We do not yet have a full evaluation of the revised program since the first cohort of students will finish this summer. But we have observed several challenges, especially on the educator side. First, there is always the question of what you must leave out from the curriculum to make room for something new like computational skills. Some of this can be resolved with improving coordination between different courses (e.g. not teaching the Calvin-Benson cycle both in the biochemistry, cell biology, and physiology courses), but definitely not all. Secondly, there is a skepticism among many educators on what is gained from the quantitative skills compared to more classical, factual knowledge. Thirdly, many of our staff lack skills to develop computational course material themselves, which both puts a lot of responsibility on a small number of faculty as well as increasing the tension between different disciplinary traditions. As a long-term solution, we now include a passage on ability to teach computational skills in all our new faculty position announcements. But even as our department is planning to hire 10-15 new staff in the next 5 years, this transformation will obviously take time.
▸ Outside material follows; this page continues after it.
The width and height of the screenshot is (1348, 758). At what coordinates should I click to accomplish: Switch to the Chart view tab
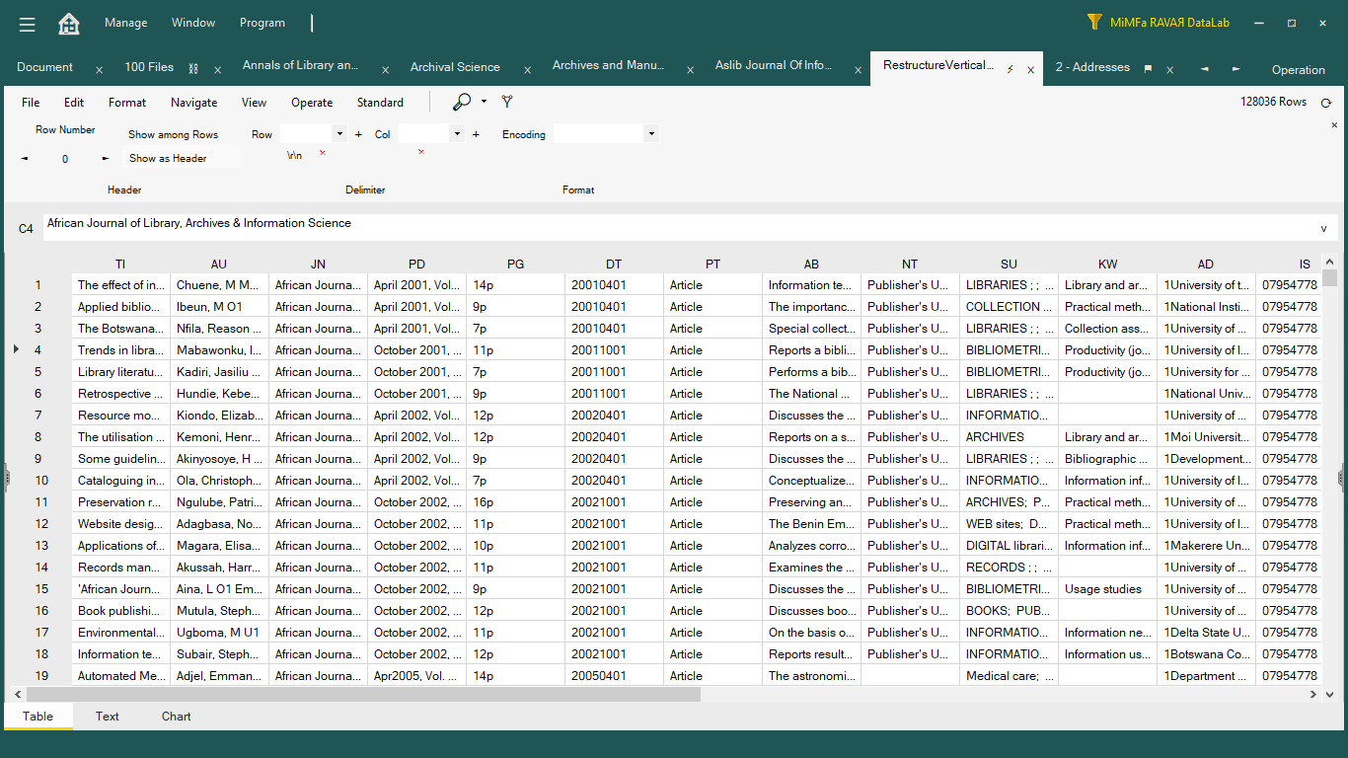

We also try to improve the student's quantitative background, by, starting from autumn 2019, requiring the highest level of high school math for admission to the biosciences program. Since less than half of our students currently have this qualification, this is obviously a risky move that we have not yet seen the results of. But the hope is that, even with an expected reduction in number of applicants for our program, these students will come out better equipped for the biology of the future.

In retrospect, after reading Elrod (2014), I get a feeling that we may have put too much emphasis on just one aspect of quantitative reasoning, namely computational literacy. I will certainly take with me the broader perspective of quantitative reasoning when we start to see the outcomes of the current reform and start planning for further improvements.